Una cosa che mi ha sempre inspirato uno spavento indicibile, e mi ha preservata dal peccato capitale - non compreso fra i sette condannati dalla Santa Chiesa - di far gemere i torchi, è la critica.
L'idea di quei giudici ignoti, che sezionano un lavoro, lo tagliano, lo spolpano, lo analizzano, lo lambiccano sotto gli occhi dell'autore, senza commoversi menomamente allo strazio del suo cuore paterno, mi mette nello stato di sgomento d'un povero scolaretto, il quale deve esporre la sua pagina, il giorno degli esami, ad una Commissione esaminatrice, che non si compone dei suoi maestri, che gli è affatto ignota, che lui considera come un tribunale venerabile e pauroso.
Ora, il genere di libro che mi disponevo a scrivere doveva avere per critici naturali le signore. E però, dato anche che il tribunale supremo delle appendici di giornali avesse voluto scendere ad occuparsi di simile inezia, avrebbe sempre dovuto consultare su molti punti un giurì di signore, prima di pronunciare il suo terribile verdetto.
Ed io aveva tanta fede nell'indulgenza delle signore, che ne presi coraggio, ed accettai l'incarico.

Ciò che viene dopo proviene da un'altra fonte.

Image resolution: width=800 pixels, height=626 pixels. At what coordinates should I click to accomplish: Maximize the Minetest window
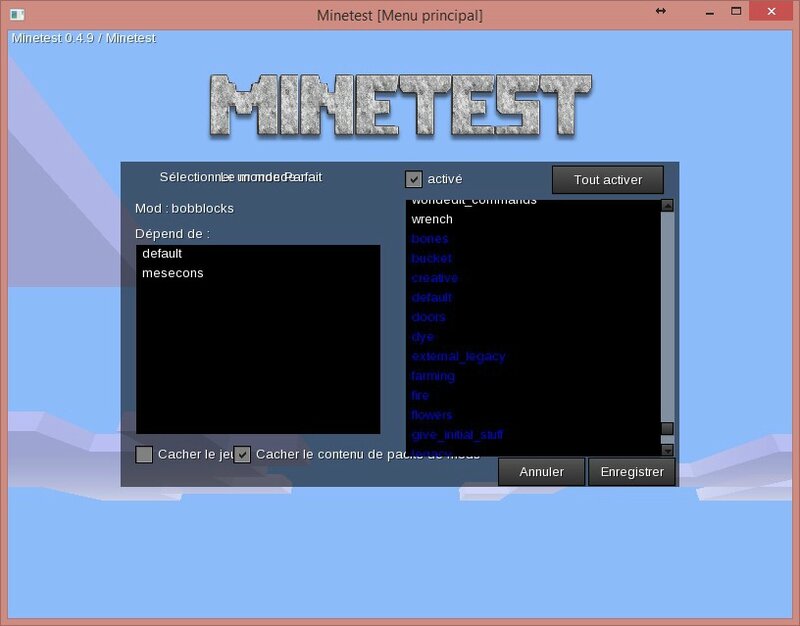(x=736, y=11)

Ai tempi remoti della mia giovinezza, non esisteva ancora il bel Galateo di Melchiorre Gioia pubblicato sul finire del secolo passato. - E fra tutti gli altri libri dello stesso genere, pubblicati prima e dopo di quello, l'unico usato generalmente, era quello di Monsignor Della Casa, un vero gioiello di spirito, reso anche più ameno dallo stile candidamente ricercato e solenne, del cinquecento.